The announcement by the Financial Services Authority (FSA) that from the start of this month it has taken over the regulation of the way banks treat their customers is not new.
Since 2006, the FSA has been urging banks and building societies to ‘Treat Customers Fairly’ (TCF), developing a principles-based regulatory agenda designed to help consumers achieve a fair deal*. By 31 December 2008, banks, building societies and financial service providers were expected to demonstrate to the FSA that they were consistently treating their customers fairly.
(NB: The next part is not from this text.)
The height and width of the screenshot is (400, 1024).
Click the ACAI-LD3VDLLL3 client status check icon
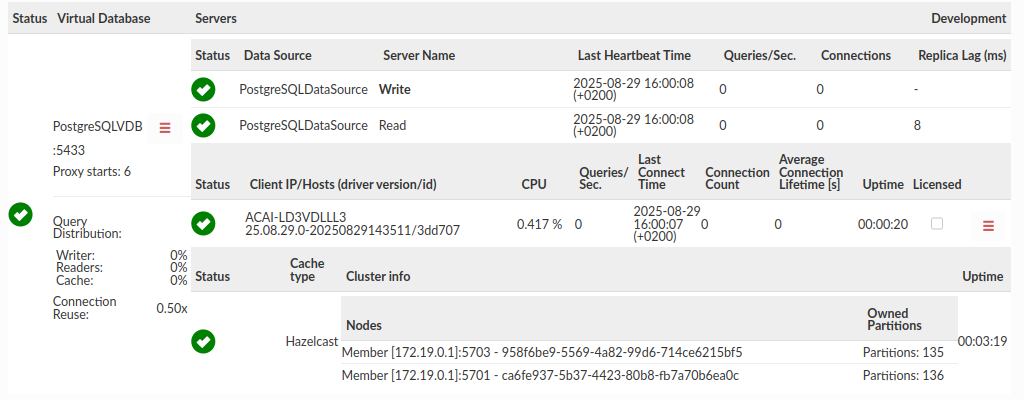click(203, 224)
Yet although this system of regulation was supposedly in place, complaints about the way banks, building societies and specialist lenders treat their mortgage customers have soared by 40 per cent in the last six months. http://www.independent.co.uk/news/business/news/complaints-about-mortgage-lenders-rise-40-in-six-months-1811630.html
The government has even gone over the FSA’s head by proposing that unfair credit card terms be outlawed stating that it is not acceptable for credit card companies to impose complex and confusing terms and conditions that leave consumers baffled. http://news.bbc.co.uk/1/hi/business/8326485.stm
What the FSA needs is not a new rule but a commitment to regulate and audit financial service providers to ensure that customers really are treated fairly. Regulation can only be effective if rigorous tests of fairness are carried out. Independent audits must be central to this process of testing. This should include mystery shoppers and customer surveys as well as an audit of marketing materials, consumer information and a thorough review of policies and practices. Without intelligent and independent scrutiny, banks will carry on trying to wriggle out of their duty to treat the customer fairly.
How banks treat customers is under the spotlight as never before, but unless the regulators insist on independent checks, consumers will continue to be treated unfairly.